Decile Table, Lift Chart, and KS
Decile Table: The predicted probabilities are sorted in descending order, and then divided into groups of 10. This gives a uniform distribution of customers (equal numbers in each decile) with the first decile containing exactly 10% of population.
The idea is to see the distribution of probabilities of classification. If the model is random (no model), and say, if the good/positive is represented by 1 and bad/negative is represented by 0, the distribution of 1 and 0 will be same as it is in the population, i.e. first decile containing 10% of entire population would contain 10% of good. In the case of a very good model, the first decile would (10% of population) would contain, say, 40% of good customers; 2nd decile would contain 15% of good, 3rd would contain 8% of good, and so on. This way the classifier segregates the population and top 3 deciles (example) would contain 63% of good population. If you target this 30% population, you will be capturing over 63% of good population.

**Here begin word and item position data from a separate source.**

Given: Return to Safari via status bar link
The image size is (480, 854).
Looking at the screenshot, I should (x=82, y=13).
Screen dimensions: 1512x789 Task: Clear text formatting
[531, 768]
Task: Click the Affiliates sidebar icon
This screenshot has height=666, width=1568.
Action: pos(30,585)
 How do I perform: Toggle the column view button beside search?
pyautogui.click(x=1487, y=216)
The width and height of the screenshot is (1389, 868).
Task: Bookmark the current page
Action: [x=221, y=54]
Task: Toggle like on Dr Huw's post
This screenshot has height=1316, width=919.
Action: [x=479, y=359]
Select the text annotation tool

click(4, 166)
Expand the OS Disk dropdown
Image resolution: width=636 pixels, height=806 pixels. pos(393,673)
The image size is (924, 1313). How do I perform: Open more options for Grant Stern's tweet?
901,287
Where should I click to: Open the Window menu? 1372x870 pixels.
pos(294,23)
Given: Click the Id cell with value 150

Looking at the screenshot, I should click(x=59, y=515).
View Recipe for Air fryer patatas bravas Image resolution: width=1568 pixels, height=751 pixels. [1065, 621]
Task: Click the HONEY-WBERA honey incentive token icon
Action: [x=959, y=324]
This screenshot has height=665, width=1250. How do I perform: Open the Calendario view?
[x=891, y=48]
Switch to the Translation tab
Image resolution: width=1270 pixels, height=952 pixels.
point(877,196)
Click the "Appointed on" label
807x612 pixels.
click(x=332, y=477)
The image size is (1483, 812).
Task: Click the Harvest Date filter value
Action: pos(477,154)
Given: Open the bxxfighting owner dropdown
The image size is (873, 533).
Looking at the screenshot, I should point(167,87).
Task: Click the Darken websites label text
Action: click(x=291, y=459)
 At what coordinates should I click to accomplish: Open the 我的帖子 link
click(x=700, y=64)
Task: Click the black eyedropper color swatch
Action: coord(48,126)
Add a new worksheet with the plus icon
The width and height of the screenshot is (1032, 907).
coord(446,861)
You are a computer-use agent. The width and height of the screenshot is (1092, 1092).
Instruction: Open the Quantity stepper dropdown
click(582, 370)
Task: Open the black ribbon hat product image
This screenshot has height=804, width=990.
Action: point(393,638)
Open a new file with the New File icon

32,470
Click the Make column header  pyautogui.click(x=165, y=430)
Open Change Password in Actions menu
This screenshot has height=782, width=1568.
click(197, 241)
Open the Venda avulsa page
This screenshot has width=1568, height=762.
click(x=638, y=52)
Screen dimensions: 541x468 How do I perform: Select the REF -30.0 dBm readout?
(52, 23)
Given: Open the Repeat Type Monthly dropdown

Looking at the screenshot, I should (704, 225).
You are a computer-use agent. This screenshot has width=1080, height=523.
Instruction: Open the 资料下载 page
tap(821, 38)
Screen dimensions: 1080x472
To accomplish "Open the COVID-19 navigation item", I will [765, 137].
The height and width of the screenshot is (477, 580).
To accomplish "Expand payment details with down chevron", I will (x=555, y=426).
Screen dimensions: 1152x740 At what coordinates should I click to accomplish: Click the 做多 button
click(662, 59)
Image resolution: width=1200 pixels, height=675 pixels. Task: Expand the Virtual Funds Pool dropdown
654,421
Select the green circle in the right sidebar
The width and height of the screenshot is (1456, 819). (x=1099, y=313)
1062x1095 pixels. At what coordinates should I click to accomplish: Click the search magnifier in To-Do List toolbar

A decile table looks like:
Lift Chart: This is a representation of cumulative good and cumulative bad decile wise, and the difference between the two lines show the robustness of the model.
Kolmogorov–Smirnov test (KS) KS is the maximum difference between the cumulative good and cumulative bad population. This is a metric by which the performance of the model can be measured. For a good model, the KS should be atleast 35-40 in the 3rd or 4th decile.